# Supplied passage
----
The letter said that the black soldiers of an American regiment attached to a French corps failed "in all their missions, laid down and sneaked to the rear, until they were withdrawn. Thirty officers of this regiment alone were reported for cowardice or failure to prevent their men from retreating."
Greer claimed that the 92nd Division had "had about thirty cases of rape, among which was one where twenty-two men at Camp Grant raped one woman, and we have had eight reported in France with about fifteen attempts besides."
There have been numerous accidental shootings, several murders, and also several cases of patrols or sentinels shooting at each other.. . . at the same time, so strict has been the supervision and training that many officers passing through our areas would remark that our men actually had the outer marks of better discipline than the other divisions.. . . Gen. Bullard asked me my estimate and I said they could do anything but fight.
Of the black troops, Greer said, "Accuracy and the ability to describe facts is lacking in all and most of them are just plain liars in addition." He stated: "They have, in fact, been dangerous to no one but themselves and women."
Historian Ferrell wrote:
But what was surprising was his animus against African-Americans on the rape question. One might well ask how he could have said such things. On this point, he provided no answers, only statements.. . . The colonel blamed black misconduct of this sort entirely on black officers. In regiments of engineers and artillery where supervised by white officers there had been only a single case of rape.
He quoted Greer as writing: "The undoubted truth is that the colored officers neither control nor care to control the men. They themselves have been engaged largely in the pursuit of French women, it being their first opportunity to meet white women who did not treat them as servants."
----
# Supplied records
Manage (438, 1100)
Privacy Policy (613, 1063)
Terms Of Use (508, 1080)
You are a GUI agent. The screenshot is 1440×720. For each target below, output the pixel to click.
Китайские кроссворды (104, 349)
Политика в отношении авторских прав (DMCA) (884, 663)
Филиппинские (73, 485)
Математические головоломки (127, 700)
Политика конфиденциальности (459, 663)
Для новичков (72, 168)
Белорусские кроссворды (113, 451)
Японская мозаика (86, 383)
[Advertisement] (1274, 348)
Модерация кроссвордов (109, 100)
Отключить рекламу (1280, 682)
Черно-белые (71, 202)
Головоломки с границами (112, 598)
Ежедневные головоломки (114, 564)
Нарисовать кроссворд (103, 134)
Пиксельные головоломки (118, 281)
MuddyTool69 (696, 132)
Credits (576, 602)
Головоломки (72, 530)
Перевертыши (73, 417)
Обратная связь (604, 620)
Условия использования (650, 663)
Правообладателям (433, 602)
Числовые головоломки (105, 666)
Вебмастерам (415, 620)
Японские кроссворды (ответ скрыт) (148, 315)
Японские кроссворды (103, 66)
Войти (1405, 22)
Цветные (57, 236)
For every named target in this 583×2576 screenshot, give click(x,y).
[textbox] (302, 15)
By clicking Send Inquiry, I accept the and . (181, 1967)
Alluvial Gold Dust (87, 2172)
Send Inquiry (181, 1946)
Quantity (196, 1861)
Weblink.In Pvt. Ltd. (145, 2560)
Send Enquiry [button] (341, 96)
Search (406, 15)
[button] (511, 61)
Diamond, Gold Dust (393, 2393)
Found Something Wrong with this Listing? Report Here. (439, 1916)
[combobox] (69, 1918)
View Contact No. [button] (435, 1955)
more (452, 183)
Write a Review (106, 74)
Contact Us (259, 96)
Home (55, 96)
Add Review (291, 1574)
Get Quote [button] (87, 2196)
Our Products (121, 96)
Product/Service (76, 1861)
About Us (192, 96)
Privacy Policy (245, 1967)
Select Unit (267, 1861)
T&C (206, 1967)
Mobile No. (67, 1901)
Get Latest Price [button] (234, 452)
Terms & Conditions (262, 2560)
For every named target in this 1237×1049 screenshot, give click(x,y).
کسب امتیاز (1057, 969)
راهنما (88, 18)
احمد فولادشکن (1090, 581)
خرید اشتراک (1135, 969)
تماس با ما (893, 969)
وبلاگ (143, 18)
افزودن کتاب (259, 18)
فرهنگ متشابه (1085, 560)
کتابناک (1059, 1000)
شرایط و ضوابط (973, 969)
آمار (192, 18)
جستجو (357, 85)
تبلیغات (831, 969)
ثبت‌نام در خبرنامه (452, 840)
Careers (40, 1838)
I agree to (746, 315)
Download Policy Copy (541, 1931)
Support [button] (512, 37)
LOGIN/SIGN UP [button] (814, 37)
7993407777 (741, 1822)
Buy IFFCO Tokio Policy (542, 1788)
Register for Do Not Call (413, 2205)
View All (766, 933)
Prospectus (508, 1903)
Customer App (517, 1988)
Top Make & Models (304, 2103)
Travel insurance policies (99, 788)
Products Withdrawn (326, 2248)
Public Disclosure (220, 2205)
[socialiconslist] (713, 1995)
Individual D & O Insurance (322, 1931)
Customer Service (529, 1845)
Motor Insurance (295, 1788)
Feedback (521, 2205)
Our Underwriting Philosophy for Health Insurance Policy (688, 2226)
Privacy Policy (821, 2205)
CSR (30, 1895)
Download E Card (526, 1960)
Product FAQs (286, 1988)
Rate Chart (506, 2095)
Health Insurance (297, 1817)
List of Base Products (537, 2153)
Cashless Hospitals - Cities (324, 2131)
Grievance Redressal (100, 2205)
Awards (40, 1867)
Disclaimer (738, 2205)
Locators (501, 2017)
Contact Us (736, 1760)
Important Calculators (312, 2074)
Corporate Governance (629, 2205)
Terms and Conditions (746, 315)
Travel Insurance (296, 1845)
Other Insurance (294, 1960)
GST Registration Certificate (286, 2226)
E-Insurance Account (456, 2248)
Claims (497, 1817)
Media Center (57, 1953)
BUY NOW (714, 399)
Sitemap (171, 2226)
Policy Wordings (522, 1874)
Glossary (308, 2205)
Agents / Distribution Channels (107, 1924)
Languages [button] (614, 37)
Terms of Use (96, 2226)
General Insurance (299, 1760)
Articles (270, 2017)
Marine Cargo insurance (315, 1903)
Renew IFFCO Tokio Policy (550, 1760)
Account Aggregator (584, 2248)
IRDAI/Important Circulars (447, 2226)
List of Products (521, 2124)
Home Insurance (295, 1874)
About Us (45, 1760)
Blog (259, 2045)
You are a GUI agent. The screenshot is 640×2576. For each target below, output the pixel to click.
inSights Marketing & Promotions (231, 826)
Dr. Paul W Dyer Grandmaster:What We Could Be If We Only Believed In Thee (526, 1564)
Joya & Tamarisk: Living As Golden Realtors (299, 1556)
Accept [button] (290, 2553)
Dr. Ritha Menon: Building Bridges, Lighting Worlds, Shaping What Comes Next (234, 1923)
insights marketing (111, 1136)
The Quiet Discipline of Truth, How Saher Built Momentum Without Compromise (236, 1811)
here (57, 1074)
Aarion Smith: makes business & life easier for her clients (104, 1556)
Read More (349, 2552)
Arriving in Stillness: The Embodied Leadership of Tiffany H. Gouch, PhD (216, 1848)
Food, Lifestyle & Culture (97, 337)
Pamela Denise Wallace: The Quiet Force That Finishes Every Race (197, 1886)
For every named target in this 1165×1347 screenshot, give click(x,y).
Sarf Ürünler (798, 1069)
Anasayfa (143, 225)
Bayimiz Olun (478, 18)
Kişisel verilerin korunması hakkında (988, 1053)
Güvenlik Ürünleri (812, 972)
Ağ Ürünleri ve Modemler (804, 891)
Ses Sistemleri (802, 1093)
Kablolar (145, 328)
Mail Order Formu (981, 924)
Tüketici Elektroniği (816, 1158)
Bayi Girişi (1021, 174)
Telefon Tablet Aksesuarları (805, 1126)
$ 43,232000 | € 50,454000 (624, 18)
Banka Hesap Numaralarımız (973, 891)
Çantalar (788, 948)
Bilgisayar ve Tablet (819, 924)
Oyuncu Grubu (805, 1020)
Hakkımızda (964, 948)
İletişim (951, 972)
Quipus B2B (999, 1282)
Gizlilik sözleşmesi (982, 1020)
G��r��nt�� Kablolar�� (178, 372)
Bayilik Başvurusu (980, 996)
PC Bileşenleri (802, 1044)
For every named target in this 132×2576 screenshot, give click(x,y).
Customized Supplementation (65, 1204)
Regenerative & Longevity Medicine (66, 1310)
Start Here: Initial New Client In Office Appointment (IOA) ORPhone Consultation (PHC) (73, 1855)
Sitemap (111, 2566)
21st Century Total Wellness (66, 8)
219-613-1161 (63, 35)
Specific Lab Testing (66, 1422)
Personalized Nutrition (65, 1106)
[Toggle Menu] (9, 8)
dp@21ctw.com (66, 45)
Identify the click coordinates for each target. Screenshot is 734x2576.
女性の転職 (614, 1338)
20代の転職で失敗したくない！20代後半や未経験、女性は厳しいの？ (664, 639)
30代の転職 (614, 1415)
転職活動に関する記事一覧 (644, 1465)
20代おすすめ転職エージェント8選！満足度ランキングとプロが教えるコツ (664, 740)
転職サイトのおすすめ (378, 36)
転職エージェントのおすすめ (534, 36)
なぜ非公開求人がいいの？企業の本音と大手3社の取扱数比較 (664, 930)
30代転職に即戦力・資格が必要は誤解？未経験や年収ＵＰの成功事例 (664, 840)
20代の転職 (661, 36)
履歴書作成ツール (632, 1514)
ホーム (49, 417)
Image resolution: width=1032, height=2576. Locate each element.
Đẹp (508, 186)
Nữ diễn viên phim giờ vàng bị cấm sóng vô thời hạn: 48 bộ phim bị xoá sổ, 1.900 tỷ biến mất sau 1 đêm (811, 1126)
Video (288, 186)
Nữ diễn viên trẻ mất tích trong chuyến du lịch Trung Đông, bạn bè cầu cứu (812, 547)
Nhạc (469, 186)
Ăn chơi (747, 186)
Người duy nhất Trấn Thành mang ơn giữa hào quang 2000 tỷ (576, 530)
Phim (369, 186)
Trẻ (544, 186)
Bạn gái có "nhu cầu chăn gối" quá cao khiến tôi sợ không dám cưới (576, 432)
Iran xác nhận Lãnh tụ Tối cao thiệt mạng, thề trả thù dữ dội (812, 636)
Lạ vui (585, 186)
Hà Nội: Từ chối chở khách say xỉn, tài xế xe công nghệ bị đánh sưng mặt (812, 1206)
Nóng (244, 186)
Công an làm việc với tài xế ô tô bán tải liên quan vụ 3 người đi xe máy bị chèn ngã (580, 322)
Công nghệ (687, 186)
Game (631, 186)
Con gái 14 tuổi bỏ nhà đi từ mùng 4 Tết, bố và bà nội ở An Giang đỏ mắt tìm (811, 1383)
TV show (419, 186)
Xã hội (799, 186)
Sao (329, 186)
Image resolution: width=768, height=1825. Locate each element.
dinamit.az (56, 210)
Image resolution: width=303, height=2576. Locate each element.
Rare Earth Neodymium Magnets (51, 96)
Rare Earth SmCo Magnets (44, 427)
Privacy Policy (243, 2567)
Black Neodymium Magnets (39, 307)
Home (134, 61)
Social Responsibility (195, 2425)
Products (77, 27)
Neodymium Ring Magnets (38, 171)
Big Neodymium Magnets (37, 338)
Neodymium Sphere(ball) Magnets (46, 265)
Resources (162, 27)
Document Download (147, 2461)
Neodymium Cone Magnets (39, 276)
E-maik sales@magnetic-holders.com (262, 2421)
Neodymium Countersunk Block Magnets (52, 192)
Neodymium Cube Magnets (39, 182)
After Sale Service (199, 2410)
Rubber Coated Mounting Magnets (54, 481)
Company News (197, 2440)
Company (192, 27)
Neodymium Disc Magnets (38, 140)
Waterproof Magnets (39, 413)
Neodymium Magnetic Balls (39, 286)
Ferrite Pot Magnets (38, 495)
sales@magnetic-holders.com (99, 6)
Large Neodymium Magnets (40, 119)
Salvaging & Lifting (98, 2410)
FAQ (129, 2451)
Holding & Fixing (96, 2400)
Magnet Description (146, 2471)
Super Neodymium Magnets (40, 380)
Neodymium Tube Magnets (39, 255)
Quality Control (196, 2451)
----
# What is being asked
Retype, word for word, the section of the passage on Greer's letter about the 92nd Division that opens with the words "Of the black" and closes with "case of rape.".

# Reply to the exercise
Of the black troops, Greer said, "Accuracy and the ability to describe facts is lacking in all and most of them are just plain liars in addition." He stated: "They have, in fact, been dangerous to no one but themselves and women."
Historian Ferrell wrote:
But what was surprising was his animus against African-Americans on the rape question. One might well ask how he could have said such things. On this point, he provided no answers, only statements.. . . The colonel blamed black misconduct of this sort entirely on black officers. In regiments of engineers and artillery where supervised by white officers there had been only a single case of rape.